- _Task directions_: Would you count the lines below that contain the string "accomplish" and reply with that number only?

- _Stored data_:
Content starts
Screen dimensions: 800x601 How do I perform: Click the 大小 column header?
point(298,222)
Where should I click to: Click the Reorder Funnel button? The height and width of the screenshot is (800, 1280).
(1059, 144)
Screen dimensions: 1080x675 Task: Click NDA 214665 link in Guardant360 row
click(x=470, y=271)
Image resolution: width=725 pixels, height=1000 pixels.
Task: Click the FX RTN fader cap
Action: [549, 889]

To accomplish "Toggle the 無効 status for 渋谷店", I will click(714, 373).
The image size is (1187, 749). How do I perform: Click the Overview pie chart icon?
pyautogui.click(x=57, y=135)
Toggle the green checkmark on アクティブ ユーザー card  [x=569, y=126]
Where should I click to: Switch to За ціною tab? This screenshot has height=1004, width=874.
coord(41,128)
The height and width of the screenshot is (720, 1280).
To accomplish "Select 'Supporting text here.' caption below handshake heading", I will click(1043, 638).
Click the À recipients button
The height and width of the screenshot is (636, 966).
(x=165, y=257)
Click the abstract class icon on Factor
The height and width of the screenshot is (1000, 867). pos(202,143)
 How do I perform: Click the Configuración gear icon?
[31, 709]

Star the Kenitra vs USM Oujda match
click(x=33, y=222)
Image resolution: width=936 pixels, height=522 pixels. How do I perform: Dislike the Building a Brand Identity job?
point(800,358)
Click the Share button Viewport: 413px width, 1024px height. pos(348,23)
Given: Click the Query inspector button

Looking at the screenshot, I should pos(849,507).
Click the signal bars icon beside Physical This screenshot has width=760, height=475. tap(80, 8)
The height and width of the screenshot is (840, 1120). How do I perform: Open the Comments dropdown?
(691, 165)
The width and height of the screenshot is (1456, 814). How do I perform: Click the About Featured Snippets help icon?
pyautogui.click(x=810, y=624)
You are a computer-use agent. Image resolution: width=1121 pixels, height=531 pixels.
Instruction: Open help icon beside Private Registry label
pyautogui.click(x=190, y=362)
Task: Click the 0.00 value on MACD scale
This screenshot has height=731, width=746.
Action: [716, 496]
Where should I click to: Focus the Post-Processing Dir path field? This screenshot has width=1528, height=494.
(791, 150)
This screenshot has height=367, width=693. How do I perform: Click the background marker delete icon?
Content ends
- _Exercise response_: 2